La Lega di Matteo Salvini rinuncia alla battaglia no euro per diventare capofila della coalizione di centrodestra alle elezioni europee. E chissà che, una volta constatato un consenso solido alle urne di maggio, non decida di aprire la crisi col Movimento 5 Stelle. Un’opzione che Salvini rispedisce al mittente, ma che il Financial Times mette sul piatto. In un articolo a firma di Miles Johnson pubblicato il 26 dicembre, il quotidiano finanziario evidenzia il cambio del discorso politico del vicepremier nei confronti di Bruxelles. Se un tempo saliva sul paco dei comizi con la maglietta “no euro”, adesso nega addirittura che il suo partito si sia schierato contro la moneta unica. Eppure nel programma, ricorda il giornale, c’era scritto: “L’euro è la principale causa del nostro declino economico.
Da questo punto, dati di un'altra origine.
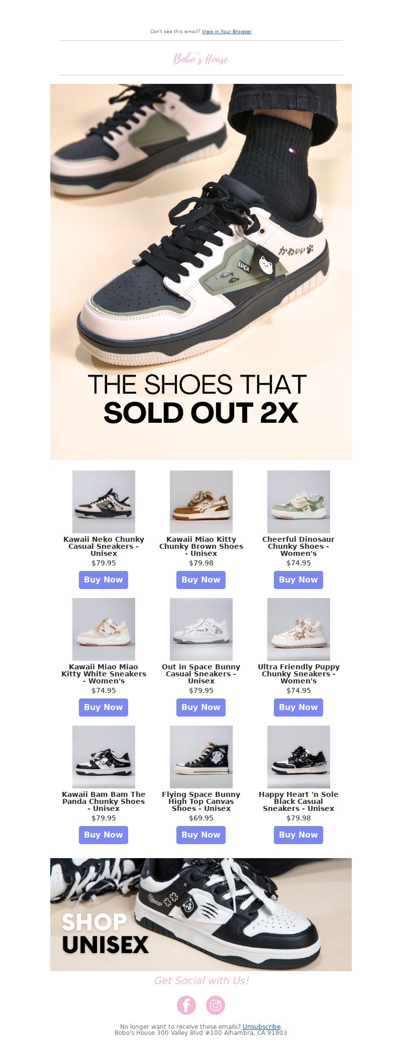
Task: Open Kawaii Miao Miao Kitty White Sneakers title
Action: tap(104, 674)
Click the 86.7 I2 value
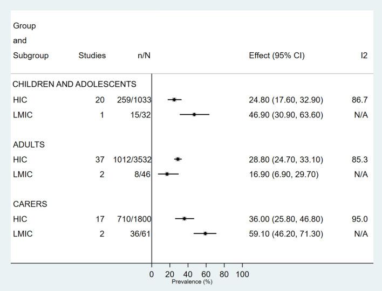Screen dimensions: 382x291 click(359, 99)
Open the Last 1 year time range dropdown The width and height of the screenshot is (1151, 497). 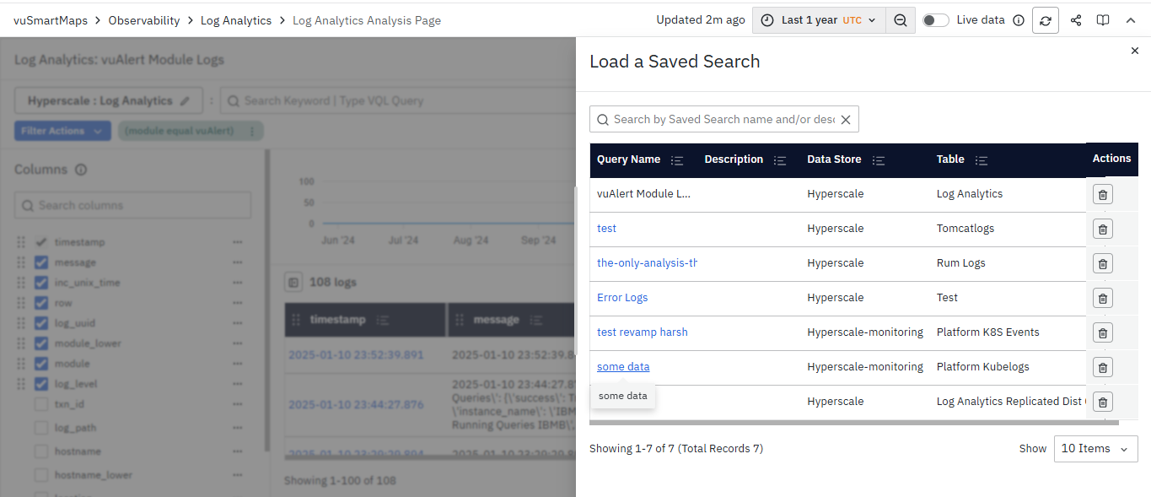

Abbiamo sempre cercato partner in Europa per dare il via a un cammino condiviso di uscita concordata”. Ma il cambio di rotta degli ultimi mesi, dove i negoziati a Bruxelles hanno imposto la riduzione del deficit, hanno portato a dichiarazioni di segno opposto. “Abbiamo l’euro in tasca e ce lo teniamo”, aveva detto Salvini, intenzionato a stringere relazioni più strette con Berlino e ribadendo il suo no a una “Brexit all’italiana”. La svolta moderata verso l’Europa si è poi concretizzata nelle trattative sulla manovra, anche se solo a ottobre Salvini aveva garantito che non avrebbe cambiato “un solo comma del bilancio“.

Un “approccio pragmatico” quello del vicepremier per proporsi come guida del centrodestra alle prossime europee. Dicono questo gli osservatori al Financial Times, che ricorda come la Lega abbia cannibalizzato voti a Forza Italia. E visto che oggi i consensi veleggiano oltre il 30%, il Carroccio unito agli altri partiti della stessa coalizione potrebbe avere i numeri per governare. Di fatto, spiega il direttore della Luiss Giovanni Orsina, dall’elezione a segretario Salvini aveva collocato la Lega su posizioni radicali per attirare l’attenzione. Poi il dietrofront su bilancio ed euro per dimostrare all’elettorato l’affidabilità della Lega, “che non vuole intraprendere azioni per destabilizzare un’economia in difficoltà”.

Per Orsini nel 2014, momento nero della Lega, Salvini “ha individuato tre grandi opportunità: il declino di Silvio Berlusconi nella destra italiana, la crisi economica in Europa e la crisi dell’immigrazione”. Tre elementi che ha saputo combinare “alla perfezione” per garantire il successo personale. A minare il consenso di cui gode oggi potrebbe essere la situazione economica in cui versa l’Italia, specie dopo la deludente asta dei titoli di Stato di novembre. “Se Salvini alle Europee otterrà un buon risultato, cioè oltre il 30%, non penso che il governo durerà ancora a lungo – dice ancora Orsina al Financial Times -. Non capisco come possa resistere alla tentazione di elezioni anticipate”. Sempre nell’alveo di una destra moderata e non antieuropeista come quella di qualche anno fa. E pensare che solo nel 2014 Salvini usò il sito bastaeuro.org per promuovere i suoi comizi antieuro nel Nord Italia. Oggi un clic sopra il dominio segna con una scritta che quell’epoca è finita: “Impossibile raggiungere il sito”.